TASK GOAL> The output must match the entries below exactly.

STORED DATA>

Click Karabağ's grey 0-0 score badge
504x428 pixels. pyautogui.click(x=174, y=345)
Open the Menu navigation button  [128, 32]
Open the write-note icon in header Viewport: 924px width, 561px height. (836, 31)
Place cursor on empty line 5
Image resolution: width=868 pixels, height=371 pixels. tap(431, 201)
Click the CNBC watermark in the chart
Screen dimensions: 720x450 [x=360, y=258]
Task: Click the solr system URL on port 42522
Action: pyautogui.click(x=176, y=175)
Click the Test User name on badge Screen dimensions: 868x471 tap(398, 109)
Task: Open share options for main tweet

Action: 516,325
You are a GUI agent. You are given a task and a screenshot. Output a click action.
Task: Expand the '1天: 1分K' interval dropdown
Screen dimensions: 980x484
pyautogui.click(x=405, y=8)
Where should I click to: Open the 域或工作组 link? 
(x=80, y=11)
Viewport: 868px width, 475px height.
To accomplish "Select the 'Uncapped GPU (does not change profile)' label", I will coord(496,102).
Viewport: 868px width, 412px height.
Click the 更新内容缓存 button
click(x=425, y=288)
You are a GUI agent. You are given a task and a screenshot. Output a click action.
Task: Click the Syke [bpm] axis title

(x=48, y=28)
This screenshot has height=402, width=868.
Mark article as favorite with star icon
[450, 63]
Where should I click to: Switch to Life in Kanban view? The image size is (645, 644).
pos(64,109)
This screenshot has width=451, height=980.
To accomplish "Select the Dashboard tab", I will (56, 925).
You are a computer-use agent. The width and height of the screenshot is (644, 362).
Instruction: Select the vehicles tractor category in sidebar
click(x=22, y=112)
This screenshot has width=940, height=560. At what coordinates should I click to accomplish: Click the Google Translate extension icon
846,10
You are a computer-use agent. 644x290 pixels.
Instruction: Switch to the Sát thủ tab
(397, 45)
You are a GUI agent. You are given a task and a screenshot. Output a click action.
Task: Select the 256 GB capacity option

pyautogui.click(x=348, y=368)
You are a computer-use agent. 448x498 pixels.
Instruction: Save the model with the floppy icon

EXERCISE RESPONSE>
Click Karabağ's grey 0-0 score badge
504x428 pixels. pyautogui.click(x=174, y=345)
Open the Menu navigation button  [128, 32]
Open the write-note icon in header Viewport: 924px width, 561px height. (836, 31)
Place cursor on empty line 5
Image resolution: width=868 pixels, height=371 pixels. tap(431, 201)
Click the CNBC watermark in the chart
Screen dimensions: 720x450 [x=360, y=258]
Task: Click the solr system URL on port 42522
Action: pyautogui.click(x=176, y=175)
Click the Test User name on badge Screen dimensions: 868x471 tap(398, 109)
Task: Open share options for main tweet

Action: 516,325
You are a GUI agent. You are given a task and a screenshot. Output a click action.
Task: Expand the '1天: 1分K' interval dropdown
Screen dimensions: 980x484
pyautogui.click(x=405, y=8)
Where should I click to: Open the 域或工作组 link? 
(x=80, y=11)
Viewport: 868px width, 475px height.
To accomplish "Select the 'Uncapped GPU (does not change profile)' label", I will coord(496,102).
Viewport: 868px width, 412px height.
Click the 更新内容缓存 button
click(x=425, y=288)
You are a GUI agent. You are given a task and a screenshot. Output a click action.
Task: Click the Syke [bpm] axis title

(x=48, y=28)
This screenshot has height=402, width=868.
Mark article as favorite with star icon
[450, 63]
Where should I click to: Switch to Life in Kanban view? The image size is (645, 644).
pos(64,109)
This screenshot has width=451, height=980.
To accomplish "Select the Dashboard tab", I will (56, 925).
You are a computer-use agent. The width and height of the screenshot is (644, 362).
Instruction: Select the vehicles tractor category in sidebar
click(x=22, y=112)
This screenshot has width=940, height=560. At what coordinates should I click to accomplish: Click the Google Translate extension icon
846,10
You are a computer-use agent. 644x290 pixels.
Instruction: Switch to the Sát thủ tab
(397, 45)
You are a GUI agent. You are given a task and a screenshot. Output a click action.
Task: Select the 256 GB capacity option

pyautogui.click(x=348, y=368)
You are a computer-use agent. 448x498 pixels.
Instruction: Save the model with the floppy icon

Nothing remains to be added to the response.